L'Azerbaïdjan, quand le feu couve sous la modernité
Le sol de l'Azerbaïdjan brûle. Littéralement. Des flammes de gaz naturel percent la terre depuis des millénaires sur la péninsule d'Abchéron, et c'est ici que le zoroastrisme est né, religion fascinée par le feu. Aujourd'hui, ce sont les Flame Towers de Bakou qui embrasent le ciel nocturne, gratte-ciel recouverts de LED dont les reflets dansent sur la mer Caspienne.
Pays le plus riche du Caucase grâce au pétrole, ancienne terre persane de langue turque passée par le moule soviétique, l'Azerbaïdjan ne ressemble à rien de connu. Et c'est précisément ce qui rend le voyage si marquant.

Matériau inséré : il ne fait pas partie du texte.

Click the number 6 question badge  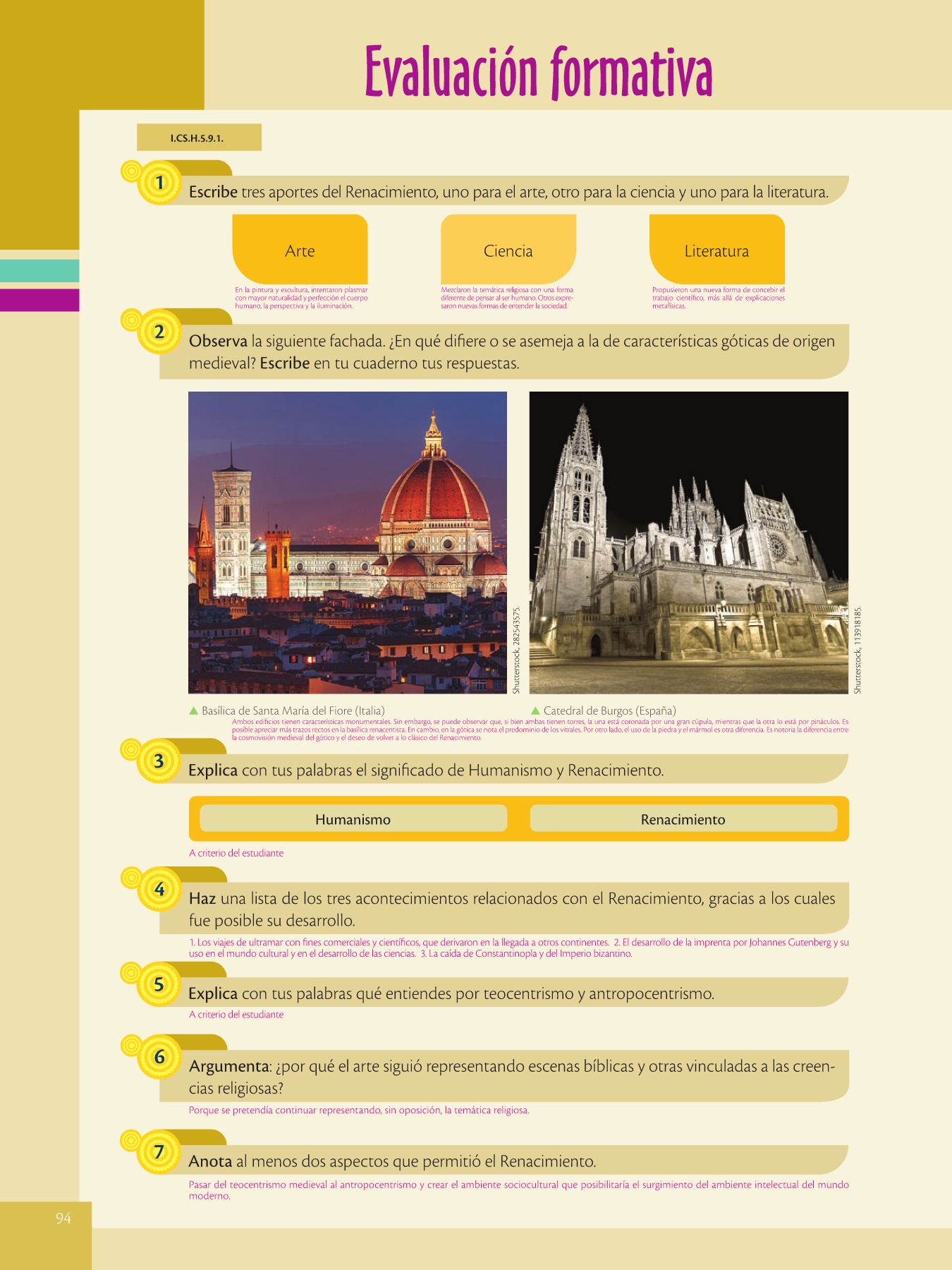(159, 1057)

Un voyage fascinant, mais lisez ceci avant de réserver
Ce pays est fait pour les voyageurs curieux, ceux que les destinations formatées ennuient. Amateurs d'architecture, de randonnée dans le Grand Caucase, de cuisine turco-persane et d'histoire de la Route de la Soie, vous trouverez ici de quoi nourrir votre voyage pendant une à deux semaines sans tourner en rond.
La capitale à elle seule mêle un centre historique classé UNESCO, des bâtiments futuristes signés Zaha Hadid et une scène culinaire riche. Hors de Bakou, les villages de montagne semblent figés dans un autre siècle.

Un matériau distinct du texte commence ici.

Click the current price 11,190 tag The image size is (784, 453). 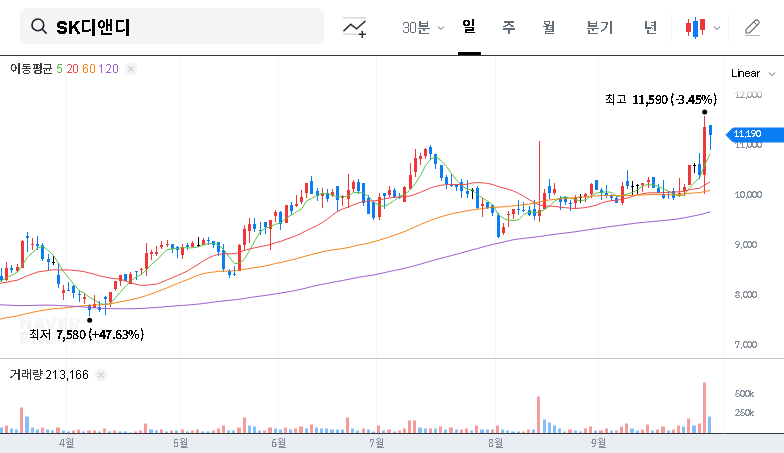click(746, 134)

En revanche, si vous cherchez des plages paradisiaques, vous serez déçu : la côte de la Caspienne n'a rien de tropical. Les voyageurs qui ont besoin d'infrastructures touristiques bien rodées devront aussi ajuster leurs attentes en dehors de Bakou, où l'anglais se fait rare et les routes parfois capricieuses. C'est un pays pour aventuriers organisés, pas pour ceux qui veulent tout improviser au dernier moment.
Alerte sécurité pour les ressortissants français
Le ministère des Affaires étrangères français classe l'Azerbaïdjan en zone orange ("déconseillé sauf raison impérative") depuis septembre 2024. Les ressortissants français, y compris binationaux, s'exposent à un risque d'arrestation et de détention arbitraire, y compris lors d'un simple séjour touristique. Le respect des droits fondamentaux n'est pas garanti en cas d'interpellation.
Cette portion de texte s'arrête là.